ACTIVITY: One part of the entries below is wanted: the lines from the one containing "Where should I click to: Visit" through the one containing "The image size is (441, 647).". Write those out exactly and nothing else.

DATA:
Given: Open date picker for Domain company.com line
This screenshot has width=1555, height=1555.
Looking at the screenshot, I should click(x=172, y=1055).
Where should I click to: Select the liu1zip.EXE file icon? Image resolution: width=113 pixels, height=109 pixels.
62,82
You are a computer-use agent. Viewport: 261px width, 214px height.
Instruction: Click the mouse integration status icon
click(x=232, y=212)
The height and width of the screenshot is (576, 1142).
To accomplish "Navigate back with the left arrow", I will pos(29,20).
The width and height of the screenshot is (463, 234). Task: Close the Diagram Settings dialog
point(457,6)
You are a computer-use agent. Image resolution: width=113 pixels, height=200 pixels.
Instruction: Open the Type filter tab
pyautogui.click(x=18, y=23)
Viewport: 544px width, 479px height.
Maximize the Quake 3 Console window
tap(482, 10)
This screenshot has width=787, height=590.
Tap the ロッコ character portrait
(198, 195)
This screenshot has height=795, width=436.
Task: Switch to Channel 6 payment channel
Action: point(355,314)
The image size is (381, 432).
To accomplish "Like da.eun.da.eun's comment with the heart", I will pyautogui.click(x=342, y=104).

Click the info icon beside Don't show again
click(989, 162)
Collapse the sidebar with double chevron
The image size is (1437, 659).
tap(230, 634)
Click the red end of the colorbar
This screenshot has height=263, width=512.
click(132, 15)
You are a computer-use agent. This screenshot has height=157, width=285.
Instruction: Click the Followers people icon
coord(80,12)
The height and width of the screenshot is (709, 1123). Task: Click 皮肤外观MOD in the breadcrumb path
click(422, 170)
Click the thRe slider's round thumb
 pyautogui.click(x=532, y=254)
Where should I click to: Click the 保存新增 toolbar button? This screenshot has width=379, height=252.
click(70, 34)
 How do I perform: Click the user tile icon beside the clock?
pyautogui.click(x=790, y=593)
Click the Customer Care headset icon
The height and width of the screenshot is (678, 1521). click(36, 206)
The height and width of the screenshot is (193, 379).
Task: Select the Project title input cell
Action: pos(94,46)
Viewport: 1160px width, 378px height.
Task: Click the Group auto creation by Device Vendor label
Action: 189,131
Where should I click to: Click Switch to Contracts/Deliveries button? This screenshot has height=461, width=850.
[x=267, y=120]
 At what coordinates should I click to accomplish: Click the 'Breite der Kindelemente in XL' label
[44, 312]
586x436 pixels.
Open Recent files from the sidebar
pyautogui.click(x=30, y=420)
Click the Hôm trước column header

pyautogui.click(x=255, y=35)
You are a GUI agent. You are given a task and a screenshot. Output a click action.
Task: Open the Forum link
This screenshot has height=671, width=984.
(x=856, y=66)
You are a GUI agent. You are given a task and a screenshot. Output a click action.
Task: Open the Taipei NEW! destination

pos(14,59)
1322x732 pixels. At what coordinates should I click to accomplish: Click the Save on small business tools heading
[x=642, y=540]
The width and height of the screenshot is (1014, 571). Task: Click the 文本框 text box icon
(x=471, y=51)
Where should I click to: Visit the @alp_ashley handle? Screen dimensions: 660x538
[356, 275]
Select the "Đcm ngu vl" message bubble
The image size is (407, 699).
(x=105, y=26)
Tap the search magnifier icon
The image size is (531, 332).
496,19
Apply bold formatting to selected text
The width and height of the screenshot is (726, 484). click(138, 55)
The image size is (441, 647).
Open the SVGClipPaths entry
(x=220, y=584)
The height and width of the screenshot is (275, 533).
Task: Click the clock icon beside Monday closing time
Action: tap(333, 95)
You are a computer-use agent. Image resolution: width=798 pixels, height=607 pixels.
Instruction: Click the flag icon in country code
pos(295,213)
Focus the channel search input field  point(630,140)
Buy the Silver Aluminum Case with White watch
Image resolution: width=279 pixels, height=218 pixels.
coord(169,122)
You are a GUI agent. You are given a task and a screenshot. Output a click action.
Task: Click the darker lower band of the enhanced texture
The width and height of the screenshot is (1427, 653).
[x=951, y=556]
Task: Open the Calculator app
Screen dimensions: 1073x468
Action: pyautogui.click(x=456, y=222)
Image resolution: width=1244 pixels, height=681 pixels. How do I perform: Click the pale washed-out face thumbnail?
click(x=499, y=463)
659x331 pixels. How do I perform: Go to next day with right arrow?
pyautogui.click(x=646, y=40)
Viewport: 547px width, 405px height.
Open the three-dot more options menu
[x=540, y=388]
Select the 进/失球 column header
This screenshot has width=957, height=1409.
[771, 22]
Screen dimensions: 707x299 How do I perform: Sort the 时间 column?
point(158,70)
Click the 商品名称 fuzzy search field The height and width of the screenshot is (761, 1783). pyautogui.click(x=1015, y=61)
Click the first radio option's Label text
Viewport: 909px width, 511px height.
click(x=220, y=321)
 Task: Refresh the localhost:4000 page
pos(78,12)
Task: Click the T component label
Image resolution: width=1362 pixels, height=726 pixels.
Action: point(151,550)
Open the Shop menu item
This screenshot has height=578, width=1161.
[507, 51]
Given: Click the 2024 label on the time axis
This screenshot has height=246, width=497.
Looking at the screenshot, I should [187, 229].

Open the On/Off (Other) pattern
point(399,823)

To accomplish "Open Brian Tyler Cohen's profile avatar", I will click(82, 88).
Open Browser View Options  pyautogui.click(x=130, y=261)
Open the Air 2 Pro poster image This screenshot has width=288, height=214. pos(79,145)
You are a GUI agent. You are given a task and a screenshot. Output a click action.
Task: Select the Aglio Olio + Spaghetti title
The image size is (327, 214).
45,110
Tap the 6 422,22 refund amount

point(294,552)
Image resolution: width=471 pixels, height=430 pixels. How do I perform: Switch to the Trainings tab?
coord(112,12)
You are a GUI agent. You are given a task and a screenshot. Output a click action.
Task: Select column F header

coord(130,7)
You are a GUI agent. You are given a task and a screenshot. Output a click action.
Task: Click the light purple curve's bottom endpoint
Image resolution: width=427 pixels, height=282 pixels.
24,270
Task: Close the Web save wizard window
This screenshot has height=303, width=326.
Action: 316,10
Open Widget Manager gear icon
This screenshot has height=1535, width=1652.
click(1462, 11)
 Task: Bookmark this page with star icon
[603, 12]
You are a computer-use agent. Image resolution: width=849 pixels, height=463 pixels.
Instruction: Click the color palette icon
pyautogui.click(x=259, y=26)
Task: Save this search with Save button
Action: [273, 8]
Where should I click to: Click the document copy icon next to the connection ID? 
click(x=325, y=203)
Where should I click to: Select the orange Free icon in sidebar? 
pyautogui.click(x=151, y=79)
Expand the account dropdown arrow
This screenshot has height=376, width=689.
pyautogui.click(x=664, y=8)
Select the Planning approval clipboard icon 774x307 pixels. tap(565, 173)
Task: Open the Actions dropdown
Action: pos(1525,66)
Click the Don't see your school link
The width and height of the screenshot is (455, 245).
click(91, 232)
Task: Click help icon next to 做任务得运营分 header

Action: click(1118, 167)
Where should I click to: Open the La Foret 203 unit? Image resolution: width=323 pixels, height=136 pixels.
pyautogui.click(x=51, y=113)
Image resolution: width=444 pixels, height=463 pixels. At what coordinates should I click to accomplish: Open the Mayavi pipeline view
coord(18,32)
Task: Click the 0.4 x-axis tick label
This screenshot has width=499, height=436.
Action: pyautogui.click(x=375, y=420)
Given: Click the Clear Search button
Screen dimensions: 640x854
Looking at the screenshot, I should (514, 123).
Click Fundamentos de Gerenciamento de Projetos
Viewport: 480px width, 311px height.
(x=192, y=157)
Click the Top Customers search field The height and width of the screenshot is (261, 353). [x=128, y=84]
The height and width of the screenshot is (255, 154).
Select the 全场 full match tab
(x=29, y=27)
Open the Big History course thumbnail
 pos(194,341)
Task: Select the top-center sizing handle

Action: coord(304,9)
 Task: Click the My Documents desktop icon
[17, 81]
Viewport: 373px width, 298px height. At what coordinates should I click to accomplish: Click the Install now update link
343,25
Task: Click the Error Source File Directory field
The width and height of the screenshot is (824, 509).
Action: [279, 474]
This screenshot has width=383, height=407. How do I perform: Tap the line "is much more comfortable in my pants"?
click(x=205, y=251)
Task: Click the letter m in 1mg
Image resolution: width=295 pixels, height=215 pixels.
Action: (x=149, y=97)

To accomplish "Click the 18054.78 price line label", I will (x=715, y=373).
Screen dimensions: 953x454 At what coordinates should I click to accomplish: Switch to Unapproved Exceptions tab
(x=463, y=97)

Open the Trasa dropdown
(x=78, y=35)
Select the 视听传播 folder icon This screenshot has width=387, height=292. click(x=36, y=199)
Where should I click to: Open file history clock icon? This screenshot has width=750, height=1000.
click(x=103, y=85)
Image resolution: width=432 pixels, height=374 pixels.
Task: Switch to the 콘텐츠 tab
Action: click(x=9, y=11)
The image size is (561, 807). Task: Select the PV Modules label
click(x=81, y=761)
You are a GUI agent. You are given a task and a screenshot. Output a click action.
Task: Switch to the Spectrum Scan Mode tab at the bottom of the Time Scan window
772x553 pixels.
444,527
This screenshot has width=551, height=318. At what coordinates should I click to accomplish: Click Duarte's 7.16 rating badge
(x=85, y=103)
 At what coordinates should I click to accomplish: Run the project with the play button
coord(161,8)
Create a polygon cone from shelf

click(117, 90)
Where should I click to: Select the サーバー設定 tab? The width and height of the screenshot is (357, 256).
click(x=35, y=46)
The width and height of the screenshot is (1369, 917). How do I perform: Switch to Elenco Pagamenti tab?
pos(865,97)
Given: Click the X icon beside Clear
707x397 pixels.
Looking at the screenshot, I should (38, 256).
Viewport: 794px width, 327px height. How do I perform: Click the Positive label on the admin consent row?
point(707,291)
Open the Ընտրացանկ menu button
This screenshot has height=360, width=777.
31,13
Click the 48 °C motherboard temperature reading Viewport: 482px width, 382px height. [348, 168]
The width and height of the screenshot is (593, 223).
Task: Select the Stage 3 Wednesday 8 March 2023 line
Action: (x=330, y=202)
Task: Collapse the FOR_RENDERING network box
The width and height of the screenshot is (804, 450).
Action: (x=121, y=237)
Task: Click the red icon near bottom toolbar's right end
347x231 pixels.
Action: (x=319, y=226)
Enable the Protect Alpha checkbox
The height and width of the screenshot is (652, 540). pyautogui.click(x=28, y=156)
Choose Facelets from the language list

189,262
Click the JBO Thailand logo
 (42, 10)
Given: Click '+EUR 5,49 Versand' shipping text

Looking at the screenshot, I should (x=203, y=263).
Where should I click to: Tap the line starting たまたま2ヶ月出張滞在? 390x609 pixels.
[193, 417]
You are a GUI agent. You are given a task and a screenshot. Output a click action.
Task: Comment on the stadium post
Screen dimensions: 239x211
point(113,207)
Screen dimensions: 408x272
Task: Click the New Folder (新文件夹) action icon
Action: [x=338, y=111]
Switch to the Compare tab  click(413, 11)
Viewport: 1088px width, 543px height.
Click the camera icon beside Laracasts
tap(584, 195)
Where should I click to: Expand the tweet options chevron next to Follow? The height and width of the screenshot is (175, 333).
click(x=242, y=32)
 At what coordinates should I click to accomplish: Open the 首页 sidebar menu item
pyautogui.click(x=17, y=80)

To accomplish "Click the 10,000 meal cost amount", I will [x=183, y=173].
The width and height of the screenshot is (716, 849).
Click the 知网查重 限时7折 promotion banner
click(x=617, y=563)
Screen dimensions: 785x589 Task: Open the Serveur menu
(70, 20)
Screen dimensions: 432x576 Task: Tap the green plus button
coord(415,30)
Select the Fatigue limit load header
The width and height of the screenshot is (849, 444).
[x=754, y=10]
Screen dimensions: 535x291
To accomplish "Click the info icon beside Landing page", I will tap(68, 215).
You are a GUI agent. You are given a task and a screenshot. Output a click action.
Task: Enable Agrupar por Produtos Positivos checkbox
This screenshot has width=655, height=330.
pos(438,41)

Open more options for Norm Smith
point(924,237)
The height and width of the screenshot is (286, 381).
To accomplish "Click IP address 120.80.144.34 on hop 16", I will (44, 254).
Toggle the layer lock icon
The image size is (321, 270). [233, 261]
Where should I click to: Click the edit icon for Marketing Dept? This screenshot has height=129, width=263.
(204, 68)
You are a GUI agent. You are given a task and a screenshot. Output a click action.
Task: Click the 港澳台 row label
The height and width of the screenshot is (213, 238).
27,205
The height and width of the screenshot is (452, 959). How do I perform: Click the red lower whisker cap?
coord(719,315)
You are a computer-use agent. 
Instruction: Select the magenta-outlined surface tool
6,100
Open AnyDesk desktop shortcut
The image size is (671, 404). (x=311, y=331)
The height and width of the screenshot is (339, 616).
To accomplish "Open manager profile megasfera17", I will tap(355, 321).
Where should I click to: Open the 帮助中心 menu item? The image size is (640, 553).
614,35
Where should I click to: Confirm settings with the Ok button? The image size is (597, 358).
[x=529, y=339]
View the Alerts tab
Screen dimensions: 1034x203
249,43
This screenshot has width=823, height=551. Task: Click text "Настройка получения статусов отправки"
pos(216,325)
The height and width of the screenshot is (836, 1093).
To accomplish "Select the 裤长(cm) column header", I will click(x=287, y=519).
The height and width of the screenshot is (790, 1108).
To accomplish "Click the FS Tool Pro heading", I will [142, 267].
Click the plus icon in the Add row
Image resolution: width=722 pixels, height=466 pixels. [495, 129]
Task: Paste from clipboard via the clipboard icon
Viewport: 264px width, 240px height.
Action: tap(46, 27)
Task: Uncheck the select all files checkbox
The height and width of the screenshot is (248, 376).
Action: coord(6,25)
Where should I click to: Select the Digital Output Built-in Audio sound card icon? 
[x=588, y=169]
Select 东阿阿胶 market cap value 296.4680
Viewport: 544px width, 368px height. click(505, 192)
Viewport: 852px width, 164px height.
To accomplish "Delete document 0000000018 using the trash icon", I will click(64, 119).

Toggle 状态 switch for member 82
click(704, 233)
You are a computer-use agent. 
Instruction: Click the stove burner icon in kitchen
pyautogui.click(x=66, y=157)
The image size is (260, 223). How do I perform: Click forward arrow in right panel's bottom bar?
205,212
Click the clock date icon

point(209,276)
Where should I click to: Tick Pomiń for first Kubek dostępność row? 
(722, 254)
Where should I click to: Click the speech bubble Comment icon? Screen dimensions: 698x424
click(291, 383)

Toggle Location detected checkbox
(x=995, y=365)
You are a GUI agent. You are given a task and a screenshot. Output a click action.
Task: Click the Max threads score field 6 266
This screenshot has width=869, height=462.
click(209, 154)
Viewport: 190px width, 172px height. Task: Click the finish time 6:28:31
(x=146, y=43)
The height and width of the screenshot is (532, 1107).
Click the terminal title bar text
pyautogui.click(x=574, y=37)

RESULT OF THIS EXERCISE:
Where should I click to: Visit the @alp_ashley handle? Screen dimensions: 660x538
[356, 275]
Select the "Đcm ngu vl" message bubble
The image size is (407, 699).
(x=105, y=26)
Tap the search magnifier icon
The image size is (531, 332).
496,19
Apply bold formatting to selected text
The width and height of the screenshot is (726, 484). click(138, 55)
The image size is (441, 647).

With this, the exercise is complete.